Westerwelle versucht in Siegen seine Weggefährten gegen die Anschuldigungen zu immunisieren. Er entschuldigt sich für nichts. Die Vorwürfe gegen die Auswahl seiner Delegation streift er nur. "Ich werde auch in Zukunft als Außenminister der deutschen Wirtschaft und insbesondere dem Mittelstand in anderen Ländern die Türen öffnen", sagt er. In anderen Ländern gerieten Außenminister unter Druck, wenn sie dies nicht täten.
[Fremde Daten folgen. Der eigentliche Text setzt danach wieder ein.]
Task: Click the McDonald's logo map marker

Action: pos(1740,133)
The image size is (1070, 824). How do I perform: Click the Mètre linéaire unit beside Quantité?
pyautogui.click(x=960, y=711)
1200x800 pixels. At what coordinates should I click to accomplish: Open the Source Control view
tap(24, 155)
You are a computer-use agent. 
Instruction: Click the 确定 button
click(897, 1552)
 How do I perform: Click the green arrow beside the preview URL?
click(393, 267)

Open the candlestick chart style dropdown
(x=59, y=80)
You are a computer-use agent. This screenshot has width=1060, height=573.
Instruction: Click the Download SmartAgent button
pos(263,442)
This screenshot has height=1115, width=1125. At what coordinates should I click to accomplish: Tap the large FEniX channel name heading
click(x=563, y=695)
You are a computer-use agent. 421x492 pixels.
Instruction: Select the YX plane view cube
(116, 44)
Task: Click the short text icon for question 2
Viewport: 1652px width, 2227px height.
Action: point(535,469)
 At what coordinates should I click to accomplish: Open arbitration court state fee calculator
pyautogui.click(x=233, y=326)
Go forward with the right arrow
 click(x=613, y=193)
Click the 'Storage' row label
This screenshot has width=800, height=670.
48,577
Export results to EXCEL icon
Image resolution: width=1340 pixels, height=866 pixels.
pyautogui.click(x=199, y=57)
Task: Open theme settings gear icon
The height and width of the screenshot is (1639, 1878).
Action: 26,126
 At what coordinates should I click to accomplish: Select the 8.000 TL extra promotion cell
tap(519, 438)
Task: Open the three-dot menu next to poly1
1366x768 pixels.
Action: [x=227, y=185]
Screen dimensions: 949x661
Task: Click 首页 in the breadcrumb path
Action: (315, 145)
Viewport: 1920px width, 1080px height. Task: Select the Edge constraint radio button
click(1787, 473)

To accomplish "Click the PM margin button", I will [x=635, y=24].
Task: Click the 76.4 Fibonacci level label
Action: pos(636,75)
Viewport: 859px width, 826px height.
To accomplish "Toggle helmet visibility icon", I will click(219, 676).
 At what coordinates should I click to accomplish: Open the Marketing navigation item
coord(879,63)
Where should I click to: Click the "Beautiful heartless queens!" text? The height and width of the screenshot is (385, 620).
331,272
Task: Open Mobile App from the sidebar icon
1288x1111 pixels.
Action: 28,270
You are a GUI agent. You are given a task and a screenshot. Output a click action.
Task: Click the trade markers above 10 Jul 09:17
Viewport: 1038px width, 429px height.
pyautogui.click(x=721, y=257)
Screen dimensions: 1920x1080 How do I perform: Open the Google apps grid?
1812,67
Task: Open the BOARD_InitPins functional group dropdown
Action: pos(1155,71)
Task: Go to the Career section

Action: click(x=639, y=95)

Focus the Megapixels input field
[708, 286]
Es bleibt ein ernstes Problem, dass sich solche Diskussionen ausgerechnet bei Westerwelle festsetzen. Er selbst sieht darin eine linke Verschwörung, angezettelt von SPD, Grünen und Linken. Er sagt nichts zum Vorhalt, dass der Vertreter eines Unternehmens nach Südamerika mitgereist sei, bei dem Westerwelles Bruder Anteilseigner ist. Ebenso wenig äußert er sich zu der Kritik, dass ein Parteispender zu seinem Reisetross gehörte. Zumindest in der "Bild am Sonntag" verteidigte Westerwelle seinen Lebensgefährten Michael Mronz, dem vorgeworfen wird, er nutze Auslandsreisen zur Anbahnung privater Geschäfte. Und der "Welt am Sonntag" sagte er, dass es im Auswärtigen Amt ein eingespieltes Verfahren bei der Auswahl der Delegationen gebe.

Der Bonner hält eine politische Grundsatzrede, vielleicht wird es eine seiner wichtigsten sein, denn er muss sich um sein persönliches Ansehen sorgen. Auch in der FDP fragt man sich, ob er eine Wahllokomotive für die nordrhein-westfälischen Freidemokraten sein kann. Es steht außer Frage, dass es ohne Westerwelle partout nicht geht. Der wiedergewählte FDP-Landeschef Andreas Pinkwart stellt sich hinter ihn und beklagt eine "Diffamierungskampagne". Der Parteichef prägt das Bild einer umzingelten FDP, die gegen eine drohende linke rot-grün-rote Übermacht kämpft. "Wenn Leistungsgerechtigkeit rechts ist, dann ist die Diskussion zu weit links", sagt Westerwelle.


Er spricht von "Schöpferkraft" und davon, dass man das Land "zukunfts-, wind- und wetterfest" machen müsse. Er formuliert pathetische Sätze wie: "Es geht darum, welche Geisteshaltung den Zeitgeist der Zukunft prägen soll" oder "Der Veränderungswillen muss sich über den Geist der Verharrung erheben." Westerwelle betont den "Veränderungswillen hin zu einer freiheitlichen Gesellschaft, weg von der Gesellschaft staatlicher Entmündigung". Er beklagt, dass der Beharrungswillen enorm sei in der Bundesrepublik. Westerwelle erzählt davon, dass die "Entwicklungsländer seiner Jugend" aufholten und der Bundesrepublik mittlerweile auf gleicher Augenhöhe begegneten.

Über weite Strecken spricht er leise, staatsmännisch. Seine schärfste Kritik richtet er gegen die Medien. Er fühlt sich diskreditiert und ruft den Medienvertretern zu: "Die veröffentlichte Meinung ist nicht die öffentliche Meinung." Dann versichert er: "Ihr kauft mir den Schneid nicht ab." Da erheben sich die Delegierten und klatschen.

Mit einer Wagenburg-Mentalität zieht die FDP in den Landtagswahlkampf. Noch acht Wochen sind es bis zum Wahltag am 9. Mai. In den Umfragen fehlt eine Mehrheit für die schwarz-gelbe Landesregierung.

Es ist eine Abstimmung, die weitreichende Konsequenzen auch für den Bund hat. Bundeskanzlerin Angela Merkel (CDU) und ihr Vizekanzler Westerwelle fürchten, ihre schwarz-gelbe Mehrheit im Bundesrat zu verlieren, wenn es zu einem Regierungswechsel in Nordrhein-Westfalen kommt. Für Westerwelle ist die Landtagswahl deshalb von existenzieller Bedeutung. Für ihn ist es nicht weniger als ein "Kampf der Geisteshaltungen in der Republik".